L’inondation de l’Arbresle, les 1er et 2 novembre 2008, a été terrible : des hauteurs d’eau supérieures à deux mètres dans les zones les plus touchées ; des rues qui n’étaient pas classées en zone à risque et qui se sont retrouvées inondées. Des habitants réveillés par les eaux, bloqués, traumatisés. Des dizaines d’habitations rendues inhabitables plusieurs mois durant. Une crèche dévastée, des entreprises au chômage technique, une centaine de voitures parties à l’eau…
De mémoire d’homme, on n’avait jamais vu ça.

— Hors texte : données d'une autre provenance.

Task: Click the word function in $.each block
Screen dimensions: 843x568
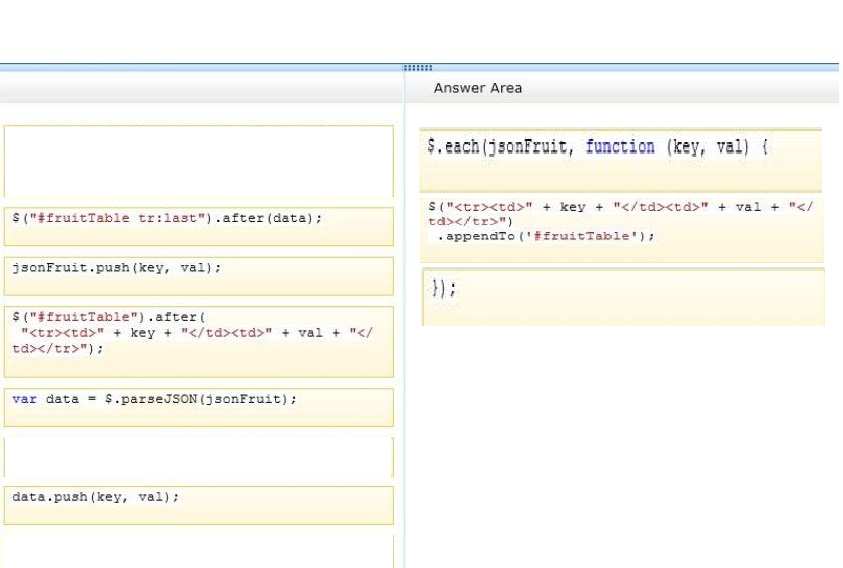Action: (620, 146)
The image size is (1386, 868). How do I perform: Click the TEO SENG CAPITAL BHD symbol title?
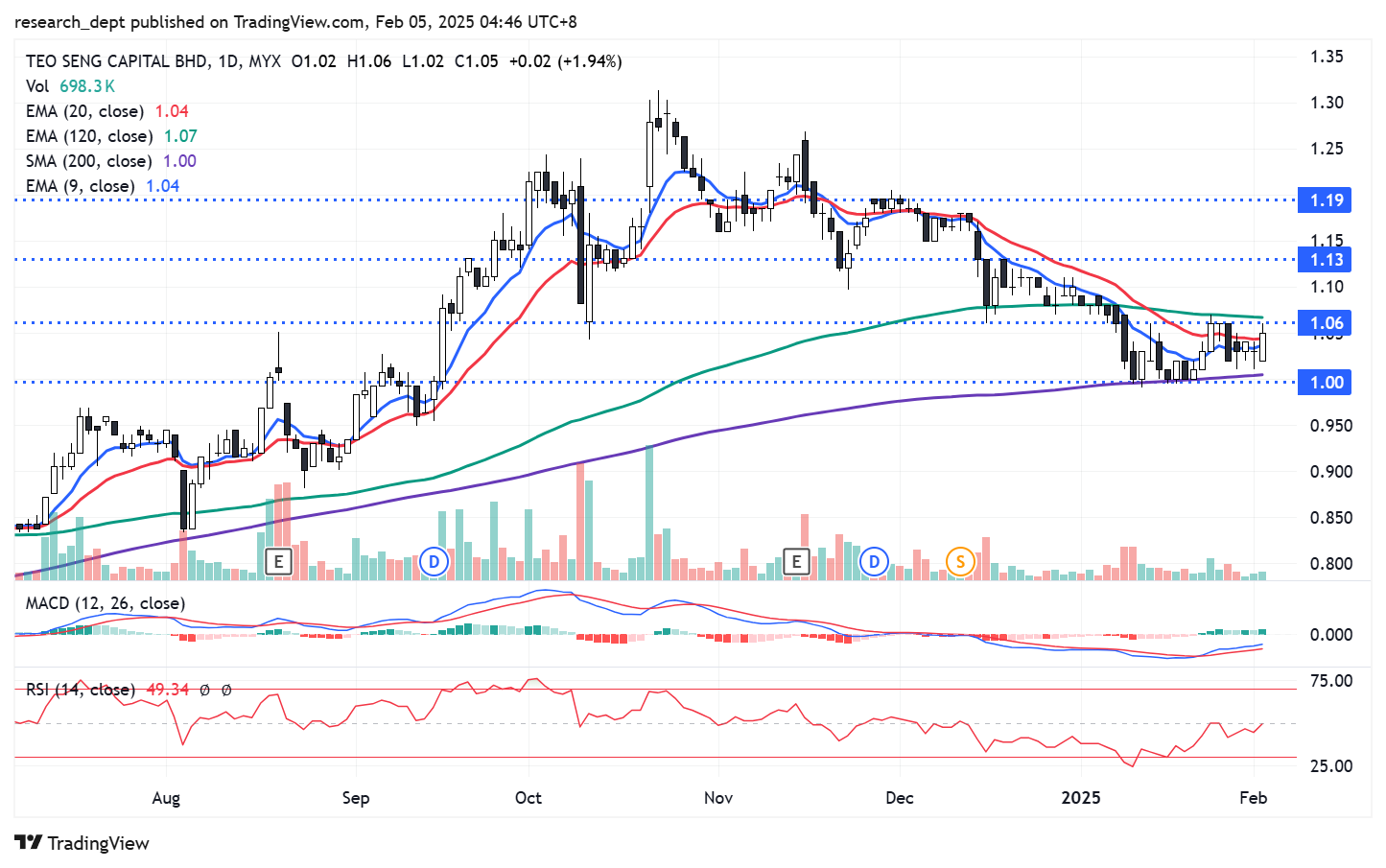coord(116,61)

Et pour une fois c’était vrai ! Ni la crue de 2003, ni celle de 1983 n’avaient atteint de tels niveaux. Au 19è siècle non plus d’ailleurs, alors que neuf crues marquantes sont recensées dans les archives. Quant à celle de 1715, difficile de comparer, tant la situation climatique, géomorphologique, urbanistique et socio-économique était différente.
Les causes de la catastrophe sont nombreuses et s’enchevêtrent probablement entre elles. Trois épisodes de pluies généralisées sur l’ensemble du bassin versant en un seul mois… mais aussi quelques mauvais choix dans l’aménagement des cours d’eau réalisé après la crue de 1983, des ponts sous-dimensionnés, quelques maisons construites un peu trop près de la rivière… Difficile de montrer du doigt un seul de ces éléments. Difficile de nier la part du rôle de l’homme dans la catastrophe.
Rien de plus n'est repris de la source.